The aws:athena/dataCatalog:DataCatalog resource, part of the Pulumi AWS provider, registers external data catalogs with Athena, enabling queries against Glue, Hive, or custom Lambda-backed metadata sources. This guide focuses on three capabilities: Glue catalog integration, external Hive metastore connectivity, and Lambda-based federated catalogs.
Data catalogs reference Lambda functions or existing Glue/Hive catalogs that must exist separately. The examples are intentionally small. Combine them with your own Lambda functions, IAM roles, and metadata sources.
Connect to AWS Glue Data Catalog
Teams using AWS Glue for ETL often need Athena to query tables managed by Glue’s centralized metadata store.
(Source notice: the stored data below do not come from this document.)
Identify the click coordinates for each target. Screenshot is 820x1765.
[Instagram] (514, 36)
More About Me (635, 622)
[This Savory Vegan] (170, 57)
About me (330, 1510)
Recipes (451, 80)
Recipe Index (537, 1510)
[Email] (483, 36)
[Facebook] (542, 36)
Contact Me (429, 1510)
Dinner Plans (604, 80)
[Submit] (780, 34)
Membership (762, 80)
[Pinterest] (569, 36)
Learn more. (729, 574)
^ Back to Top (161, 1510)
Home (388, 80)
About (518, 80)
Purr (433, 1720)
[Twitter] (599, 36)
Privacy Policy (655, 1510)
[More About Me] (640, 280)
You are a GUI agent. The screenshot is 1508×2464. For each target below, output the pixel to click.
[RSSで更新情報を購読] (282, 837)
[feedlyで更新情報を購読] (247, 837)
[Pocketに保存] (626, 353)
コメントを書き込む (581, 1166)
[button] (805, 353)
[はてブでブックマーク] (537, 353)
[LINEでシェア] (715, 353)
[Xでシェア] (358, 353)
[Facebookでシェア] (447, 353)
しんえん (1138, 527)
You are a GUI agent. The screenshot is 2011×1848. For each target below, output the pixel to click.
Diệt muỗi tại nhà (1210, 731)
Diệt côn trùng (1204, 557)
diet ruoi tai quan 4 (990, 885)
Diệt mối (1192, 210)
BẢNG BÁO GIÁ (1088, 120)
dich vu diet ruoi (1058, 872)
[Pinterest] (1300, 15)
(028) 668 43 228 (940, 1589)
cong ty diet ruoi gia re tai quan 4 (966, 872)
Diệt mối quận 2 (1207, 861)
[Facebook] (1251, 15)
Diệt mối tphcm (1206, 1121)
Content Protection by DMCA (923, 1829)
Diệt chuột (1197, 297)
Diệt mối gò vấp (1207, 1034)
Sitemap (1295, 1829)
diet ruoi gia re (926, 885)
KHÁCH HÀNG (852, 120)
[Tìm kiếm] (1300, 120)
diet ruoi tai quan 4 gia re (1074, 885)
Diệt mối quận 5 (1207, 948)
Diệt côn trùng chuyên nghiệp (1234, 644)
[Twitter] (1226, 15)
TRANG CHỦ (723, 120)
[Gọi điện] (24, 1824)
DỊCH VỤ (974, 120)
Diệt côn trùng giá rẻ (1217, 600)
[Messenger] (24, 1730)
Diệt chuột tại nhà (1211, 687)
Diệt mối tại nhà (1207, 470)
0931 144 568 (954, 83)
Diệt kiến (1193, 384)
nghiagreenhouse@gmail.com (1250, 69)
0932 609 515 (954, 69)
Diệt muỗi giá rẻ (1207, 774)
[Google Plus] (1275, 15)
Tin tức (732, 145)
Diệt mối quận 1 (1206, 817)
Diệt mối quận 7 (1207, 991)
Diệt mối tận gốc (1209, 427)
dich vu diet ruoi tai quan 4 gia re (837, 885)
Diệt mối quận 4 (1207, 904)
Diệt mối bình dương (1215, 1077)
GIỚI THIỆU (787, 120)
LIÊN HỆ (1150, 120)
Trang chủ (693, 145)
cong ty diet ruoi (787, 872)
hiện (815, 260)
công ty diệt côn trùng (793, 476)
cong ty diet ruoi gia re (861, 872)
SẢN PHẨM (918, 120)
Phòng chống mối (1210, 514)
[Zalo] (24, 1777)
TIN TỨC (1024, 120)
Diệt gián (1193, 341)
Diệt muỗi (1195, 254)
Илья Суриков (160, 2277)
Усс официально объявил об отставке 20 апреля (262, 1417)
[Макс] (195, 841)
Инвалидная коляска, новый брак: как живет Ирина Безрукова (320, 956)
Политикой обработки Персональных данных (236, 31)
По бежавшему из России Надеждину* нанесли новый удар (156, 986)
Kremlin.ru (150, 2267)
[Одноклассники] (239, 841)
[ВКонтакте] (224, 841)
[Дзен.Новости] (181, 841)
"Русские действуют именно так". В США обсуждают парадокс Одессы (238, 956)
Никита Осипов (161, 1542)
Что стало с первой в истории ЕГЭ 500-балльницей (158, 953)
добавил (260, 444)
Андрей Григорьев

import * as pulumi from "@pulumi/pulumi";
import * as aws from "@pulumi/aws";
const example = new aws.athena.DataCatalog("example", {
name: "glue-data-catalog",
description: "Glue based Data Catalog",
type: "GLUE",
parameters: {
"catalog-id": "123456789012",
},
});
import pulumi
import pulumi_aws as aws
example = aws.athena.DataCatalog("example",
name="glue-data-catalog",
description="Glue based Data Catalog",
type="GLUE",
parameters={
"catalog-id": "123456789012",
})
package main
import (
"github.com/pulumi/pulumi-aws/sdk/v7/go/aws/athena"
"github.com/pulumi/pulumi/sdk/v3/go/pulumi"
)
func main() {
pulumi.Run(func(ctx *pulumi.Context) error {
_, err := athena.NewDataCatalog(ctx, "example", &athena.DataCatalogArgs{
Name: pulumi.String("glue-data-catalog"),
Description: pulumi.String("Glue based Data Catalog"),
Type: pulumi.String("GLUE"),
Parameters: pulumi.StringMap{
"catalog-id": pulumi.String("123456789012"),
},
})
if err != nil {
return err
}
return nil
})
}
using System.Collections.Generic;
using System.Linq;
using Pulumi;
using Aws = Pulumi.Aws;
return await Deployment.RunAsync(() =>
{
var example = new Aws.Athena.DataCatalog("example", new()
{
Name = "glue-data-catalog",
Description = "Glue based Data Catalog",
Type = "GLUE",
Parameters =
{
{ "catalog-id", "123456789012" },
},
});
});
package generated_program;
import com.pulumi.Context;
import com.pulumi.Pulumi;
import com.pulumi.core.Output;
import com.pulumi.aws.athena.DataCatalog;
import com.pulumi.aws.athena.DataCatalogArgs;
import java.util.List;
import java.util.ArrayList;
import java.util.Map;
import java.io.File;
import java.nio.file.Files;
import java.nio.file.Paths;
public class App {
public static void main(String[] args) {
Pulumi.run(App::stack);
}
public static void stack(Context ctx) {
var example = new DataCatalog("example", DataCatalogArgs.builder()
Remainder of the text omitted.